**Task objective:**
What follows is data; output all of it exactly as given.

Dataset items
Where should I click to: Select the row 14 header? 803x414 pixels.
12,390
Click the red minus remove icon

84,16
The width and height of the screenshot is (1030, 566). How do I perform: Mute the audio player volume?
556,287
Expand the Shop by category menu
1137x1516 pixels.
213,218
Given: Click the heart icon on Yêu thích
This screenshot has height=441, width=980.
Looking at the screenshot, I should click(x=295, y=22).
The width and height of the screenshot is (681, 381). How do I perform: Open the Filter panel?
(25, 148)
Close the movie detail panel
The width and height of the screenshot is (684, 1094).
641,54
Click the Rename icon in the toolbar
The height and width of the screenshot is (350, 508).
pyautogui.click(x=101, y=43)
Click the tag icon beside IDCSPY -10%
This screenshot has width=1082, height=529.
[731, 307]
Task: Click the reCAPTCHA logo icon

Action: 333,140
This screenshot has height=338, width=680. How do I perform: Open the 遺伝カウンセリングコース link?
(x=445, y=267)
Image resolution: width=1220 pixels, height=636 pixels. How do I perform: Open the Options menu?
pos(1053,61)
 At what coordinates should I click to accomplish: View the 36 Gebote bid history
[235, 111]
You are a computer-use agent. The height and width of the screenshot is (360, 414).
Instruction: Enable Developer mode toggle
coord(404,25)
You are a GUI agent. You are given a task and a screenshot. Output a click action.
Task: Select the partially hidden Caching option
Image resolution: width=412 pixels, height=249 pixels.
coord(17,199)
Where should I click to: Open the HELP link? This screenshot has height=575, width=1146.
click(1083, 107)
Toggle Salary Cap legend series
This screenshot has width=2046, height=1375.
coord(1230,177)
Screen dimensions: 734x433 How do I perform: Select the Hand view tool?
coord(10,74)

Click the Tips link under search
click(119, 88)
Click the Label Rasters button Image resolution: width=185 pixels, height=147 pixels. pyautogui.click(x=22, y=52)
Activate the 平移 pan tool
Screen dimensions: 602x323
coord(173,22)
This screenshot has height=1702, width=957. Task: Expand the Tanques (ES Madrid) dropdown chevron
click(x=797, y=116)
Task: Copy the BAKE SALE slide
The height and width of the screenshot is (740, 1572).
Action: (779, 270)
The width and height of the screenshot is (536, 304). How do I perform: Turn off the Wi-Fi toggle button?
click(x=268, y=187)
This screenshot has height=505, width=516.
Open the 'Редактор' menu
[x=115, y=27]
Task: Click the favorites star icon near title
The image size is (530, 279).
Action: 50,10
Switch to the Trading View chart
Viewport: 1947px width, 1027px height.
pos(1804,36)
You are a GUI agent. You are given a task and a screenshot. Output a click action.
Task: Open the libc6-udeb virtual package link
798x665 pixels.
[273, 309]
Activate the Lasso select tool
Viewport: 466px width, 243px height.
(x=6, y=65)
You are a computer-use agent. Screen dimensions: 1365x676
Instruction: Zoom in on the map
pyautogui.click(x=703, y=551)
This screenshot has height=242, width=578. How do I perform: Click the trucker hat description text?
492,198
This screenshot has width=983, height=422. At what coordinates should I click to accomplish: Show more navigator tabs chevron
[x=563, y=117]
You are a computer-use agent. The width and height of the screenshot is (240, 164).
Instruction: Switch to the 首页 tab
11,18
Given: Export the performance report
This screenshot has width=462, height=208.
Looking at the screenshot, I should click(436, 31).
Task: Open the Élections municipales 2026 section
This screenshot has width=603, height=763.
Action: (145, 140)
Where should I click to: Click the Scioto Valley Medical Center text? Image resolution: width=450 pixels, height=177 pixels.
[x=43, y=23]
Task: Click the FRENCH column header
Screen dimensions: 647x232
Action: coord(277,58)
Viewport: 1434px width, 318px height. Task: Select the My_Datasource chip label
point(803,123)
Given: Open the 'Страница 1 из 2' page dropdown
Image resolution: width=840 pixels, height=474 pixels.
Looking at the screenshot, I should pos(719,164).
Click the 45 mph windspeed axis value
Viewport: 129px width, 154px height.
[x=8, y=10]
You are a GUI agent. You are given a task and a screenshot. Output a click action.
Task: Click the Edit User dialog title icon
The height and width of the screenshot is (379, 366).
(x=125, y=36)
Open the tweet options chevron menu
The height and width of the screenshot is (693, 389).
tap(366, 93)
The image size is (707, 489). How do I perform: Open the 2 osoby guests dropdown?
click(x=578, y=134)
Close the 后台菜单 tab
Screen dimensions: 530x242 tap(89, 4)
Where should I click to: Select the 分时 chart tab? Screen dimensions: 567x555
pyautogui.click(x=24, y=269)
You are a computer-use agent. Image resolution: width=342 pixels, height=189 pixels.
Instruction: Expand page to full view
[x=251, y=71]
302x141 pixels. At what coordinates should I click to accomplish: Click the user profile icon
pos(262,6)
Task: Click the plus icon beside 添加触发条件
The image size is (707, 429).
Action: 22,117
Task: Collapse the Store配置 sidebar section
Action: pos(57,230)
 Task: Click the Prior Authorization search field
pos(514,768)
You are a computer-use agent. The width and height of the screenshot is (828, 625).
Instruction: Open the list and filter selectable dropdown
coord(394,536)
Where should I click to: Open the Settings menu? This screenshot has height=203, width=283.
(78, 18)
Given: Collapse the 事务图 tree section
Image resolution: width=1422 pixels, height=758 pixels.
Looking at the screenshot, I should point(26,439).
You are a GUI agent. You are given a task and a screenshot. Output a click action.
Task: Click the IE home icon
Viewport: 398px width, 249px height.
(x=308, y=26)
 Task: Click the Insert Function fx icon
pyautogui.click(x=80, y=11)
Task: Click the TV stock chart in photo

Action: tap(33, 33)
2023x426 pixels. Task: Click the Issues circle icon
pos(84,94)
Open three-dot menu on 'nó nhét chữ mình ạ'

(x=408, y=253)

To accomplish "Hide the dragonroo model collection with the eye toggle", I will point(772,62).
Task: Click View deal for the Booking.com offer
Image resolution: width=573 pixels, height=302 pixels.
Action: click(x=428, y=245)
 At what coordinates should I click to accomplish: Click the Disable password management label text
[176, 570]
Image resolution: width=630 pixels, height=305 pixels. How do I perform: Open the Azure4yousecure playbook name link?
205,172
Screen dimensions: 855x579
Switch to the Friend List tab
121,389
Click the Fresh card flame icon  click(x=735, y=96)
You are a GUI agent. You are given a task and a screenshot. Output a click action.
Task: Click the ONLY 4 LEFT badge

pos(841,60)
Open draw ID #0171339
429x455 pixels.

**Solution to this task:**
Where should I click to: Select the row 14 header? 803x414 pixels.
12,390
Click the red minus remove icon

84,16
The width and height of the screenshot is (1030, 566). How do I perform: Mute the audio player volume?
556,287
Expand the Shop by category menu
1137x1516 pixels.
213,218
Given: Click the heart icon on Yêu thích
This screenshot has height=441, width=980.
Looking at the screenshot, I should click(x=295, y=22).
The width and height of the screenshot is (681, 381). How do I perform: Open the Filter panel?
(25, 148)
Close the movie detail panel
The width and height of the screenshot is (684, 1094).
641,54
Click the Rename icon in the toolbar
The height and width of the screenshot is (350, 508).
pyautogui.click(x=101, y=43)
Click the tag icon beside IDCSPY -10%
This screenshot has width=1082, height=529.
[731, 307]
Task: Click the reCAPTCHA logo icon

Action: 333,140
This screenshot has height=338, width=680. How do I perform: Open the 遺伝カウンセリングコース link?
(x=445, y=267)
Image resolution: width=1220 pixels, height=636 pixels. How do I perform: Open the Options menu?
pos(1053,61)
 At what coordinates should I click to accomplish: View the 36 Gebote bid history
[235, 111]
You are a computer-use agent. The height and width of the screenshot is (360, 414).
Instruction: Enable Developer mode toggle
coord(404,25)
You are a GUI agent. You are given a task and a screenshot. Output a click action.
Task: Select the partially hidden Caching option
Image resolution: width=412 pixels, height=249 pixels.
coord(17,199)
Where should I click to: Open the HELP link? This screenshot has height=575, width=1146.
click(1083, 107)
Toggle Salary Cap legend series
This screenshot has width=2046, height=1375.
coord(1230,177)
Screen dimensions: 734x433 How do I perform: Select the Hand view tool?
coord(10,74)

Click the Tips link under search
click(119, 88)
Click the Label Rasters button Image resolution: width=185 pixels, height=147 pixels. pyautogui.click(x=22, y=52)
Activate the 平移 pan tool
Screen dimensions: 602x323
coord(173,22)
This screenshot has height=1702, width=957. Task: Expand the Tanques (ES Madrid) dropdown chevron
click(x=797, y=116)
Task: Copy the BAKE SALE slide
The height and width of the screenshot is (740, 1572).
Action: (779, 270)
The width and height of the screenshot is (536, 304). How do I perform: Turn off the Wi-Fi toggle button?
click(x=268, y=187)
This screenshot has height=505, width=516.
Open the 'Редактор' menu
[x=115, y=27]
Task: Click the favorites star icon near title
The image size is (530, 279).
Action: 50,10
Switch to the Trading View chart
Viewport: 1947px width, 1027px height.
pos(1804,36)
You are a GUI agent. You are given a task and a screenshot. Output a click action.
Task: Open the libc6-udeb virtual package link
798x665 pixels.
[273, 309]
Activate the Lasso select tool
Viewport: 466px width, 243px height.
(x=6, y=65)
You are a computer-use agent. Screen dimensions: 1365x676
Instruction: Zoom in on the map
pyautogui.click(x=703, y=551)
This screenshot has height=242, width=578. How do I perform: Click the trucker hat description text?
492,198
This screenshot has width=983, height=422. At what coordinates should I click to accomplish: Show more navigator tabs chevron
[x=563, y=117]
You are a computer-use agent. The width and height of the screenshot is (240, 164).
Instruction: Switch to the 首页 tab
11,18
Given: Export the performance report
This screenshot has width=462, height=208.
Looking at the screenshot, I should click(436, 31).
Task: Open the Élections municipales 2026 section
This screenshot has width=603, height=763.
Action: (145, 140)
Where should I click to: Click the Scioto Valley Medical Center text? Image resolution: width=450 pixels, height=177 pixels.
[x=43, y=23]
Task: Click the FRENCH column header
Screen dimensions: 647x232
Action: coord(277,58)
Viewport: 1434px width, 318px height. Task: Select the My_Datasource chip label
point(803,123)
Given: Open the 'Страница 1 из 2' page dropdown
Image resolution: width=840 pixels, height=474 pixels.
Looking at the screenshot, I should pos(719,164).
Click the 45 mph windspeed axis value
Viewport: 129px width, 154px height.
[x=8, y=10]
You are a GUI agent. You are given a task and a screenshot. Output a click action.
Task: Click the Edit User dialog title icon
The height and width of the screenshot is (379, 366).
(x=125, y=36)
Open the tweet options chevron menu
The height and width of the screenshot is (693, 389).
tap(366, 93)
The image size is (707, 489). How do I perform: Open the 2 osoby guests dropdown?
click(x=578, y=134)
Close the 后台菜单 tab
Screen dimensions: 530x242 tap(89, 4)
Where should I click to: Select the 分时 chart tab? Screen dimensions: 567x555
pyautogui.click(x=24, y=269)
You are a computer-use agent. Image resolution: width=342 pixels, height=189 pixels.
Instruction: Expand page to full view
[x=251, y=71]
302x141 pixels. At what coordinates should I click to accomplish: Click the user profile icon
pos(262,6)
Task: Click the plus icon beside 添加触发条件
The image size is (707, 429).
Action: 22,117
Task: Collapse the Store配置 sidebar section
Action: pos(57,230)
 Task: Click the Prior Authorization search field
pos(514,768)
You are a computer-use agent. The width and height of the screenshot is (828, 625).
Instruction: Open the list and filter selectable dropdown
coord(394,536)
Where should I click to: Open the Settings menu? This screenshot has height=203, width=283.
(78, 18)
Given: Collapse the 事务图 tree section
Image resolution: width=1422 pixels, height=758 pixels.
Looking at the screenshot, I should point(26,439).
You are a GUI agent. You are given a task and a screenshot. Output a click action.
Task: Click the IE home icon
Viewport: 398px width, 249px height.
(x=308, y=26)
 Task: Click the Insert Function fx icon
pyautogui.click(x=80, y=11)
Task: Click the TV stock chart in photo

Action: tap(33, 33)
2023x426 pixels. Task: Click the Issues circle icon
pos(84,94)
Open three-dot menu on 'nó nhét chữ mình ạ'

(x=408, y=253)

To accomplish "Hide the dragonroo model collection with the eye toggle", I will point(772,62).
Task: Click View deal for the Booking.com offer
Image resolution: width=573 pixels, height=302 pixels.
Action: click(x=428, y=245)
 At what coordinates should I click to accomplish: Click the Disable password management label text
[176, 570]
Image resolution: width=630 pixels, height=305 pixels. How do I perform: Open the Azure4yousecure playbook name link?
205,172
Screen dimensions: 855x579
Switch to the Friend List tab
121,389
Click the Fresh card flame icon  click(x=735, y=96)
You are a GUI agent. You are given a task and a screenshot. Output a click action.
Task: Click the ONLY 4 LEFT badge

pos(841,60)
Open draw ID #0171339
429x455 pixels.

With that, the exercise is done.